Last month, a group of 117 Pinoy workers from the LNG projects taking shape just outside of Port Moresby went home after finishing their two-year contracts.
Finishing their contracts with Red Sea Construction of Qatar, most of them were hoping to come back to work in the same projects.
One of these Pinoys, who surprisingly comes from Parang in Jose Panganiban, Camarines Norte, told me that the jobs they did for the LNG – a long jetty for gian LNG vessels – have been completed.
But there are still massive jobs left undone.
For instance, the pipeline network that would siphon the gas from the source in the highlands stretches more than 700km, with at least 407km of pipes running under the sea along the seacoast towards the LNG depot just outside of Port Moresby.
The extremely hostile environment and terrain along the pipeline route would be a big challenge to anyone who would be doing jobs such as the actual laying of giant pipes and welding them together.

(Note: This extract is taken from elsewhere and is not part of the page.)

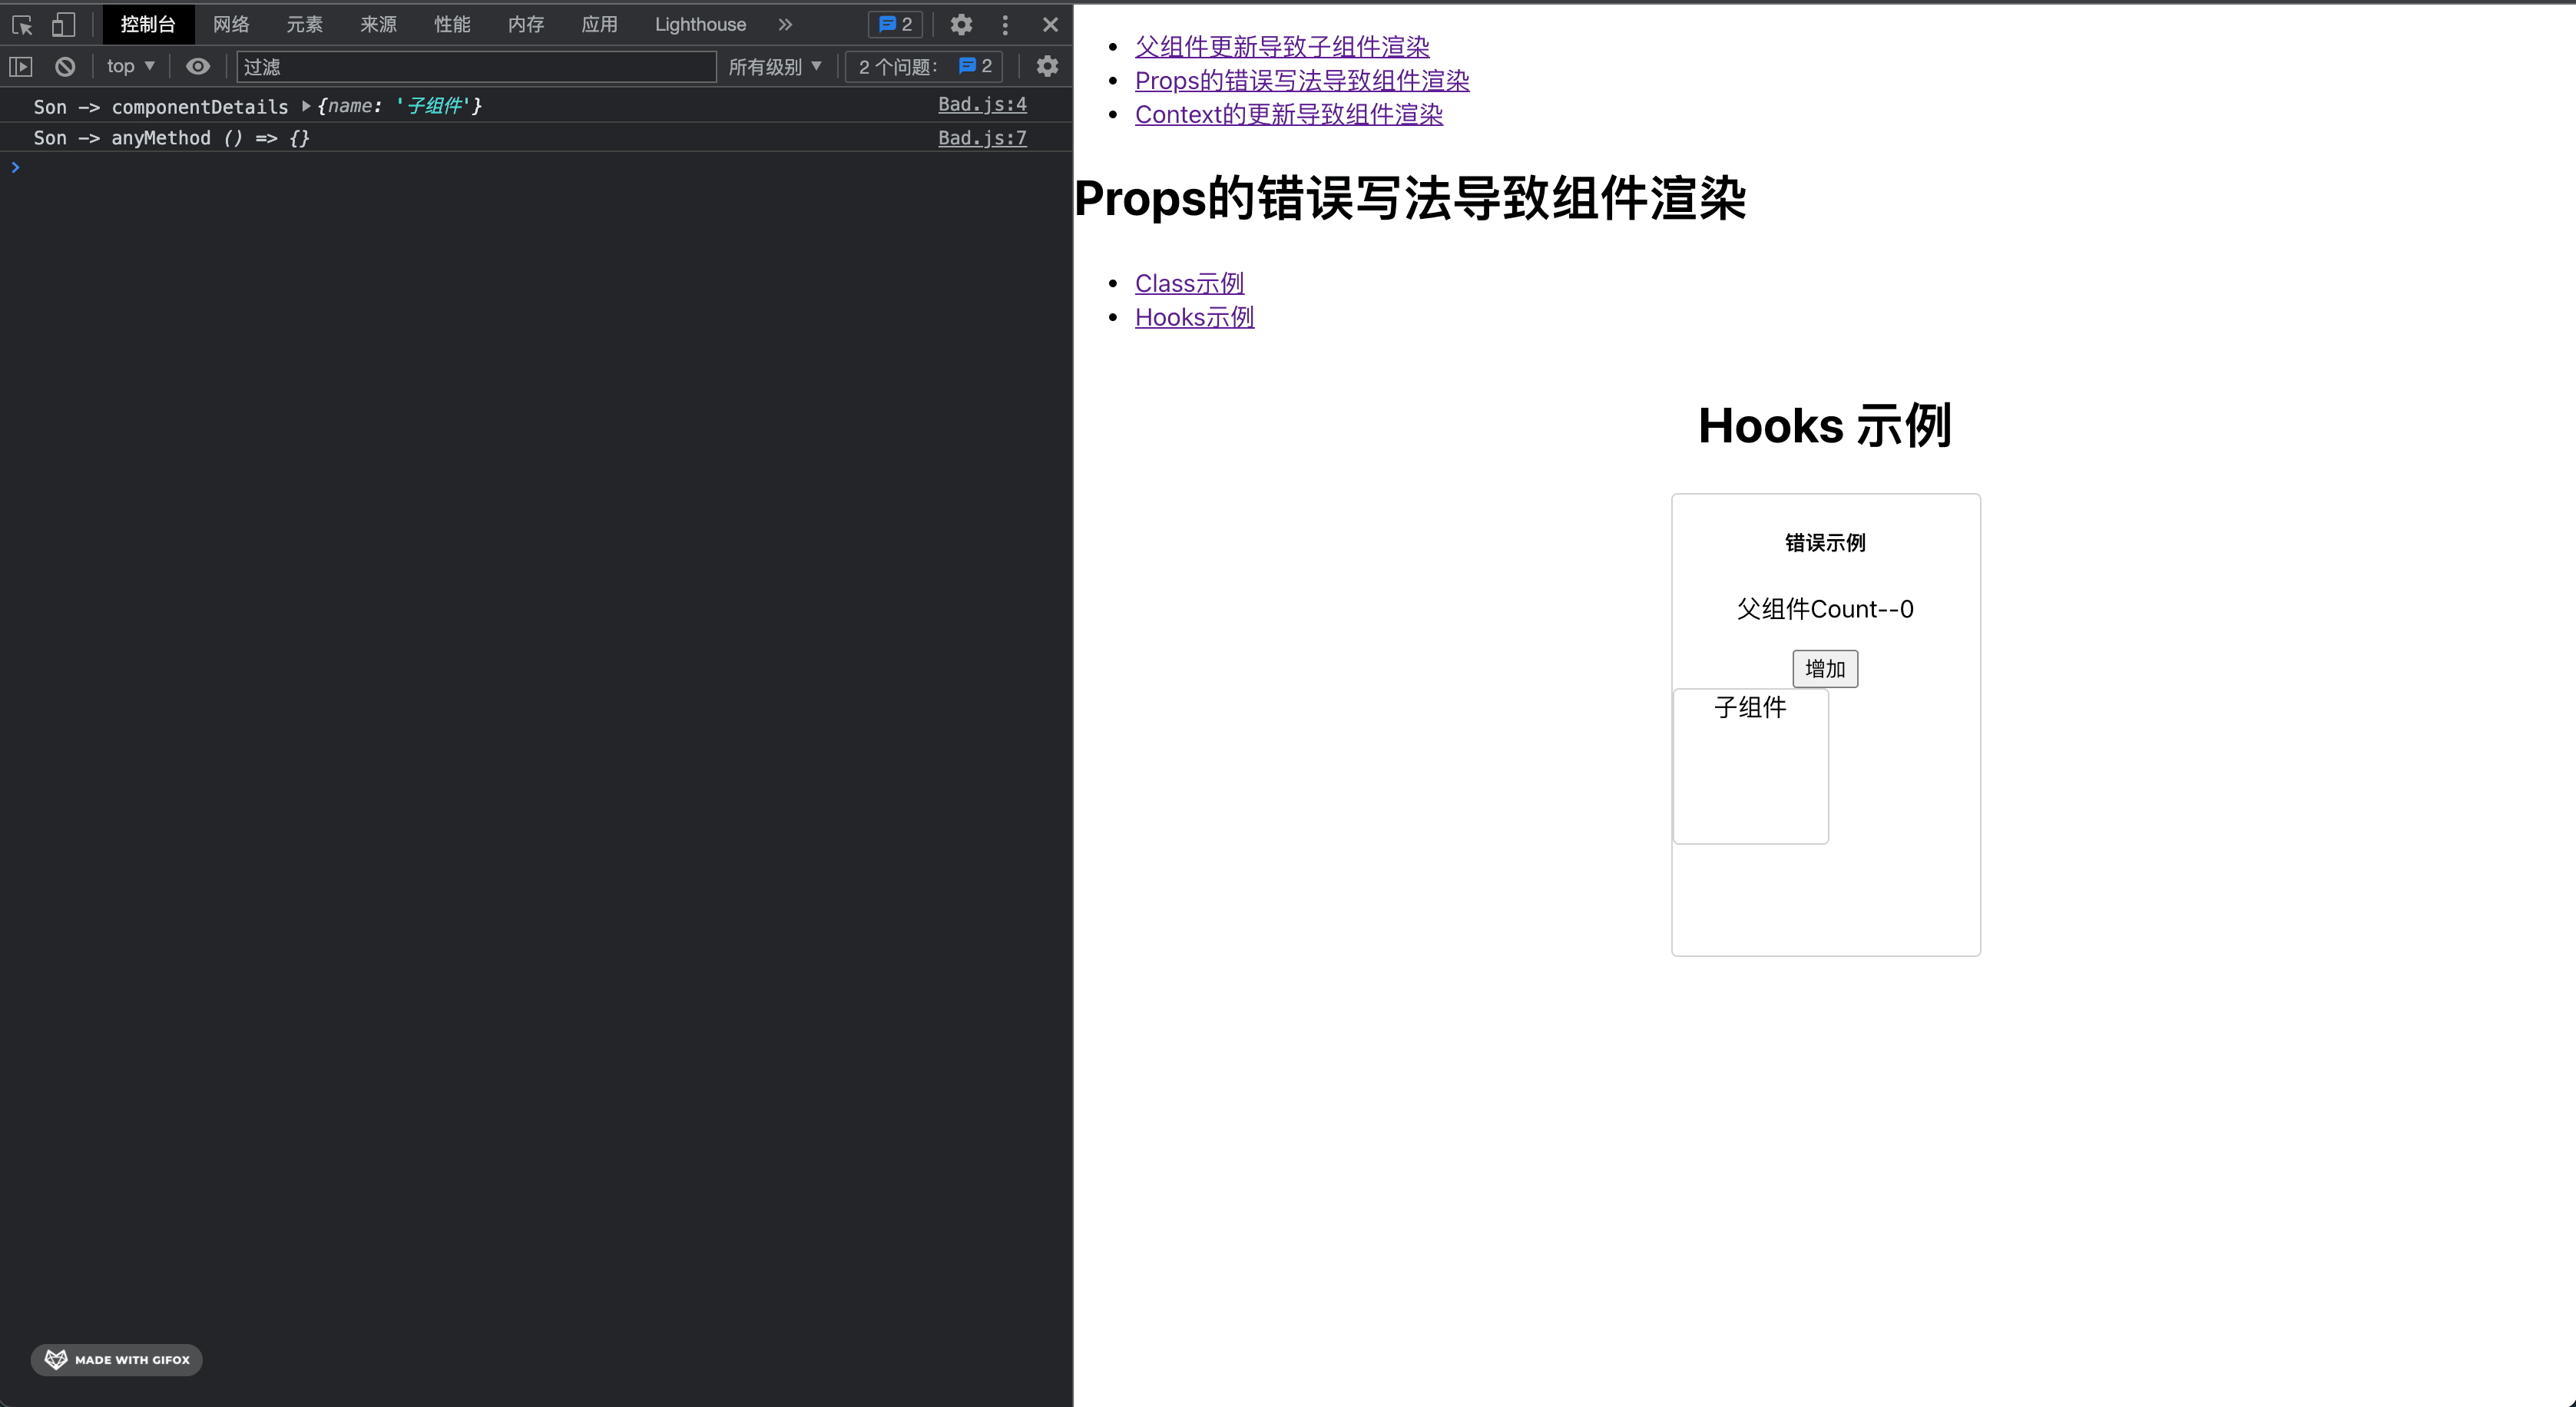This screenshot has width=2576, height=1407.
Task: Click the clear console icon
Action: pos(65,66)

The project is located in a largely undisturbed and very remote area of one of the world’s most biodiverse nations, according to an environmental impact study done by LNG project owners.
The study also mentioned other environmental constraints that included:
• The majority of the project area being forested in continuous undisturbed primary tropical forests and swamps.
• Large numbers of conservation-listed species throughout the project area.
• Numerous watercourses remaining largely uncontaminated by human activity.
• The south of the project area containing large areas of swampland.
• Numerous caves and specialised cave fauna.
• Large areas completely free of exotic weeds and pests.
This could be the main reasons why the LNG project owners led by ExxonMobil and Esso Highlands preferred Filipinos over other nationalities for the job.
Our kababayans, aside from their acquired education and expertise on a particular line of job, have proved themselves to adopt well in extreme environment – whether it is in the middle of the Saudi Arabian desert where the temperature could be at boiling point or at freezing level, or in the middle of the oceans in a vessel or oil drilling rigs.
During the early stage of the PNG LNG project, the Philippine Embassy in Port Moresby received inquiries/requests for at least 30,000 skilled and professional Filipinos who could work at the project during its 30-year life.
The requests came from the three giant hiring companies led by global Air Energi.
But soon enough, PNG authorities have balked at the idea of outsourcing labor from overseas – particularly in the Philippines -- as there are available workers to take up on the jobs.
The project owners, however, argued that there is no time to train local workers to handle the jobs as the project has to start production by 2014, or else miss the delivery date agreed with LNG buyers from Asia, led by Japan and South Korea.
Besides, it also has to compete with Australia in looking for new LNG markets. Australia’s LNG projects are the biggest in the world and are looking for new gas buyers aside from those they now have on their sleeves.
Failure of the PNG LNG to start production by 2014 could mean loss of new markets because the Australian LNGs would be taking off by then and delivering contracted LNG to clean gas-hungry economies worldwide as well as to new buyers.
So the PNG gas projects are compelled to continue hiring Filipinos for their own good.
It goes without saying that the PNG LNG projects, and others such as nickel, copper, gold and tuna canning, would continue to be the Mecca for skilled and professional Filipinos.
This is great news for Filipino overseas workers.
The 30-year life span of the LNG projects and other resource developments could make many of them economically and financially-enhanced if they know how to play their cards well.
In PNG, the Pinoy expatriates are doing just that.